Quarta-feira, 21 de abril de 2021

Paraná conquista melhor status sanitário, livre de PSC e FA

15/03/2021
O novo status sanitário do estado garante vantagens aos produtores paranaenses no mercado internacional de carnes. Atualmente, o Paraná abate mais de 10 milhões de suínos por ano, mas tem perspectiva de chegar a 15 milhões em breve.

Além de avançar no reconhecimento internacional como Área Livre de Aftosa sem Vacinação, o Paraná conquistou no dia 10 de março de 2021 a chancela técnica da Organização Mundial da Saúde Animal (OIE) como zona livre de peste suína clássica independente. Essa classificação retira o Estado de um grupo formado por 14 outros estados e garante vantagens sanitárias aos produtores locais no mercado internacional, pleito que foi liderado pela Associação Paranaense de Suinocultores (APS) e pela Agência de Defesa Agropecuária do Paraná (Adapar), ligada à Secretaria de Agricultura e Abastecimento do estado (Seab).
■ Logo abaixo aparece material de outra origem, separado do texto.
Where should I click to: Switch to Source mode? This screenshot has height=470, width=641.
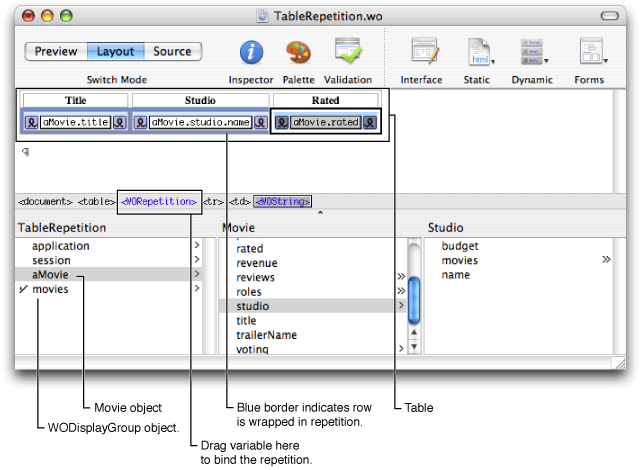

Com isso, o Paraná está isolado de problemas que estão ocorrendo na divisa com o Norte e parte do Nordeste do Brasil, regiões que não são livres da Peste Suína Clássica (PSC). E com isso, o estado passa a disputar em melhores condições o comércio mundial de carnes, especialmente a carne suína. Atualmente, o Paraná abate mais de 10 milhões de suínos por ano, mas tem perspectiva de chegar a 15 milhões em breve, especialmente quando plantas como a da Frimesa, em Assis Chateaubriand, estiver concluída.

O Paraná deve produzir neste ano 950 mil toneladas de suínos, se aproximando cada vez mais de Santa Catarina, maior produtor do País. “A partir desse documento, teremos a chancela em maio e formaremos um bloco único. Se acontecer no Rio Grande do Sul, Santa Catarina e São Paulo, estamos livres dessa questão. Isso nos dá um novo status sanitário. Possivelmente daqui a dois ou três anos seremos o maior produtor do País”, destacou o diretor-presidente da Adapar, Otamir Cesar Martins.

O reconhecimento internacional já foi concedido ao Paraná em 2016 pela OIE, mas ainda está pendente a chancela como zona única. Em dezembro de 2019, o Ministério da Agricultura já tinha publicado uma instrução normativa que reconhecia o Paraná como área livre peste suína clássica. A medida foi adotada porque a Zona Livre Específica da qual o Paraná fazia parte estava sob risco iminente de perder esse status sanitário devido ao registro de focos da peste suína em Alagoas, próximo à divisa com o Sergipe.

DOENÇA

A peste suína clássica é uma doença viral e está incluída na lista de notificação obrigatória pela OIE por ser de fácil difusão. Ela acomete somente suínos e não é transmitida para o ser humano. Os sinais clínicos mais comuns são transtornos circulatórios e lesões cutâneas, acompanhadas de conjuntivite em animais adultos e distúrbios neurológicos em suínos jovens. O animal também pode apresentar febre alta, paralisia nas patas traseiras e manchas avermelhadas pelo corpo.